Sunday, January 11, 2009

Favourite stories of last week

Adweek: BK Asks Facebookers To Sacrifice Friends For Whoppers
It's a common problem to all avid Facebook users, says Adweek's Brian Morrissey: "You look at your friend list and wonder who these people are." Well, Burger King wants to help you do something about it.

The fast-food chain has come out with a new application that rewards people with a coupon for a free Whopper for anyone willing to cut 10 friends from their friend list. Each time a friend is axed, the app sends a notice to the ex-friend via Facebook's news feed explaining that the user thought a free Whopper was worth more than their friendship. The app then adds a box to the user's profile pages charting their progress towards a free Whopper using the line: "Who will be the next to go?"

The Whopper Sacrifice campaign was created by Crispin Porter + Bogusky of "Subservient Chicken" fame. "We thought there could be some fun there, removing some of these people who are friends (but) not necessarily) best friends," said Jeff Benjamin, executive interactive creative director at Crispin, who has 736 friends on Facebook. "It's asking the question of which love is bigger, your love for your friends or your love for the Whopper," he said.

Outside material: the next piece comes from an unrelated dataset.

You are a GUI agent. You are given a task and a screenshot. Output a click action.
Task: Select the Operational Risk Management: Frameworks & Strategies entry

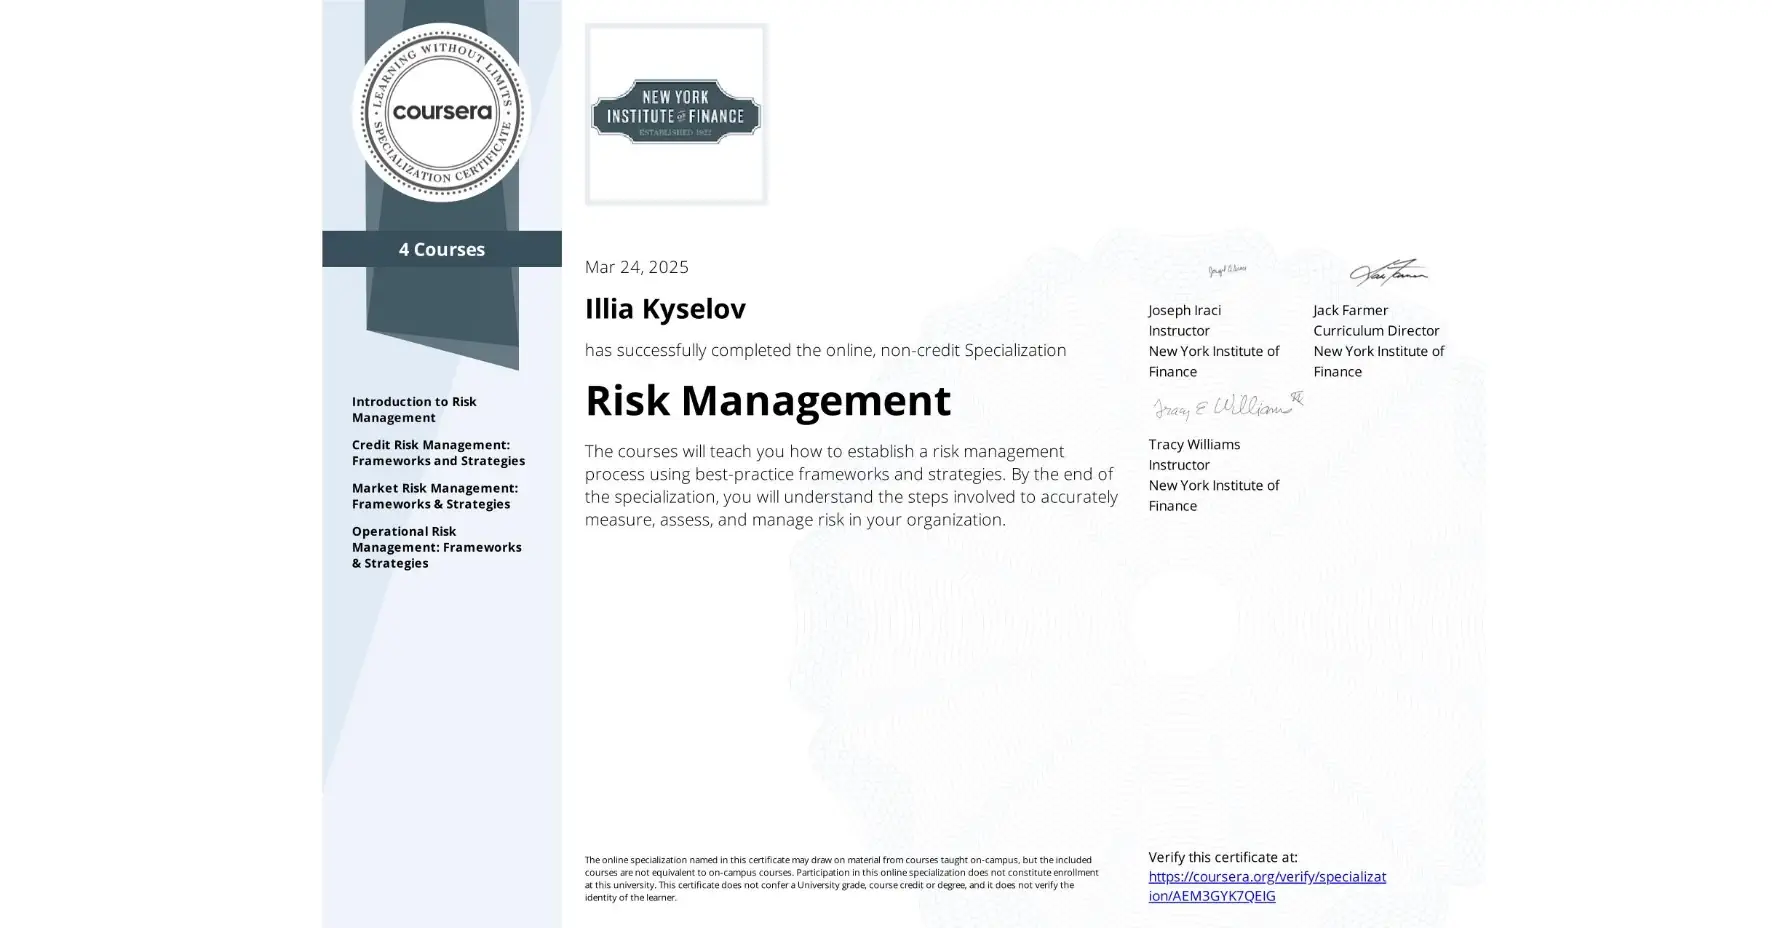pyautogui.click(x=436, y=547)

Why it good- they found a modern insight that can work with the modern folk
People, most people, have friends on Facebook that they don't want to be friends with. In the initial need to plump up your friend list, you end up adding doofs and douches that you wouldn't otherwise give the time of day. Then there is the anguish of leaving someone in facebook purgatory. Personally, I have 55 people in the purgatory. I deny them because I don't want them requesting the friendship again (as someone did 5 times in succession after I rejected the request 5 times) and I believe if I haven't spoken to you in 3+ years, there is a reason, and we won't be resuming the relationship.

To then send the erroneously added friends a message saying they've been sacrificed is gold- a glorious way to leave the relationship. Sorry to all those losers who thought they now had friends and are about to lose them all.
So thanks BK for offering a "get out of gaol free card" solution to the problem.

In bullet form:

The insight to germinate the idea
People bitch about their random facebook friends and the friends they'd love to get rid of, but feel they can't

Helping users through a functional application of that insight
Create an application which removes those friends in such an obvious manner, that the embarrassment is alleviated through the wanting of said whopper

Benefit to brand
Facebook social graph will help the brand awareness and profile- as the majority of Facebook users agree with the insight, the take up will be high and traverse across the network. Biggest reason that this works is that users relate to brands who don't take themselves seriously and subscribe to the unrestrained and easy going attitudes of today. e.g Justin Timberlake as a brand, he is more respected because he pokes fun at himself, versus that of Tom Cruise- BIG LOSER. And coke who banned the mentos thing (bad) and that kid who made an iTouch ad and apple picked it up and used it (good).

Notes and warnings
This baby is now done. The goose is cooked. Any brand which tries to emulate an action derived from the same insight will fry.